Forecasting is tough, as by definition you are going to be wrong. To quote Nate Silver: "In November 2007, just one month before it began, Economists foresaw less than a 1-in-500 chance of an economic meltdown as severe as the one that began a month later.
"Attempts to predict earthquakes have continued to envisage disasters that never happened and failed to prepare us for those, like the 2011 disaster in Japan, that did"1.
Earlier this year, six scientists were jailed in Italy for failing, as a public duty, to predict a recent earthquake.
You can imagine that forecasters were extremely busy tracking Hurricane Sandy. The decision to evacuate New York City cannot have been taken lightly but with lessons learnt from previous events - think Katrina - many lives have obviously been saved.

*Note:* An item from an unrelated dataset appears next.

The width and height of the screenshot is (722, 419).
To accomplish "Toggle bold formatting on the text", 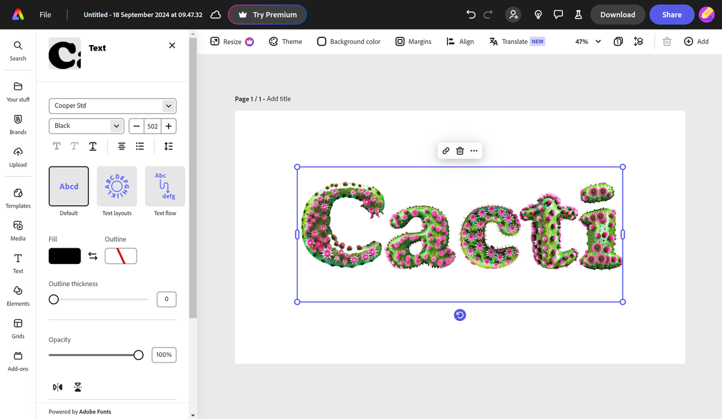I will pos(57,146).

Hurricane forecasting has shown dramatic improvements with the average miss in trajectory today being only 100 miles versus an average of 350 miles just 25 years ago.
Some of the challenges faced in forecasting are nicely illustrated by what is known as the forecaster’s dilemma. Usually framed in the context of dining out, the forecasting challenges apply equally in many other situations from driving to work, trying to decide what mode of transport to use or forecasting new product success.
Suppose there is a popular restaurant in town you want to visit for dinner. You know that on a busy night you could be waiting an hour or more to be seated. However if it's quiet you will quickly be seated.
The question or forecasting challenge therefore, is how busy you think the restaurant will be? If you think it will be quiet you will be more likely to go than if you think it will be busy.
A level of complexity is added by the fact that there are many people thinking through the same scenarios. If they all think it will be quiet and they all turn up, the restaurant will be extremely busy.
On the other hand, if everyone thinks it will be busy, they will stay away and the place will be extremely quiet. So it becomes a complex question of not only whether you think the restaurant will be busy but also guessing what you think others will do and planning accordingly.
To help form your forecast you could collect other data. Previous experience may help - how busy was it the last time we went on Thursday? Do people go out to dinner less on Wednesdays? You could call the restaurant and ask how many bookings they have or how busy they are, with no guarantee things will not have changed by the time you arrive.
How strong your desire is to eat out at that particular restaurant or not to have to wait in line may drive you to stay in or go out.
These complexities fall over into forecasting new product success. The models that we have developed to form our estimates of how many boxes the new item will sell are fed by what we deem as key information.
As new information becomes available we will update our forecast and once the new item is launched we will review how well we do so we can do better the next time.
For example, it is important to try and forecast likely competitive reactions to any new product launch. Testing the new initiative in a competitive context helps to assess the relative strength of the offering.
This information can be supplemented by considering what the likely competitive response to a new product launch might be when creating and developing a marketing support strategy.
This point is important - I worked with one business where the team, faced an impending launch and recognised that this would elicit a strong competitive response and dedicated a lot of time to work out what those might be.
They finally decided on the most likely scenario - then proceeded to do nothing with the information. They launched behind their original marketing plan and competitors reacted as the team had envisaged.
Unfortunately, having not developed a counter strategy, the team could only watch as the competitive reaction savagely halted the progress of their new offering.
I was struck watching the Abu Dhabi F1 when Christian Horner, the principle of Red Bull racing was being interviewed about his drivers demotion on a technical fault to start the race from the pit lane after having qualified in pole position.
In response to being asked how you plan for such an event, Horner said that Red Bull look at all the possibilities and then develop a strategy for each one. An approach which paid off as Red Bull racing guided their driver to a podium place. Business can learn a lot from such thinking.
Forecasting will never be an exact science, however with a disciplined approach, careful scenario planning, the right expertise and maybe a little luck, the output of a forecasting exercise can deliver accurate results.
Such results can help ensure the successful launch of a new product, better placing it to eventually contribute to building a strong business.
In the extreme a successful forecast may save many lives, and at the very least it might provide a quick trip to dinner.